[Rows of pointing data]
+-------+
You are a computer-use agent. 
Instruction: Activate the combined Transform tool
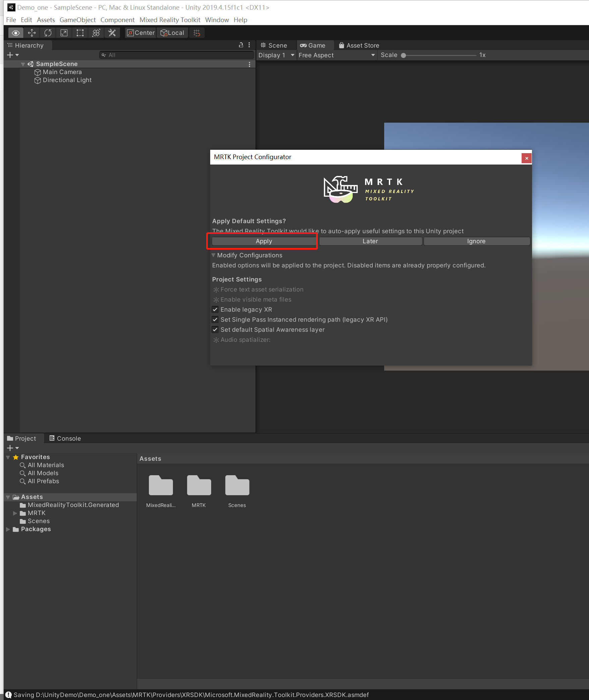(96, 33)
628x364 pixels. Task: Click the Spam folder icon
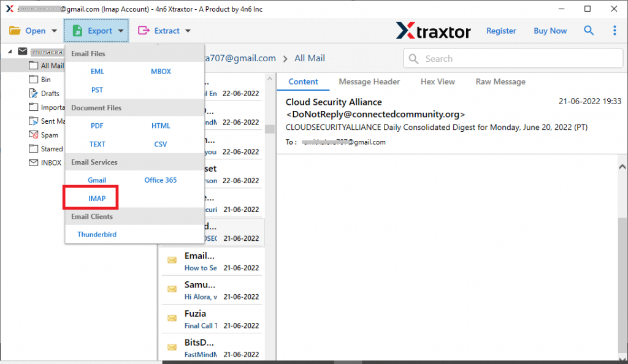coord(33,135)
+-------+
Work required:
Switch "Click" to "Select" throughout the material and write it out again with nothing else changed, omitting the pictures.

Finished task:
You are a computer-use agent. 
Instruction: Activate the combined Transform tool
(96, 33)
628x364 pixels. Task: Select the Spam folder icon
coord(33,135)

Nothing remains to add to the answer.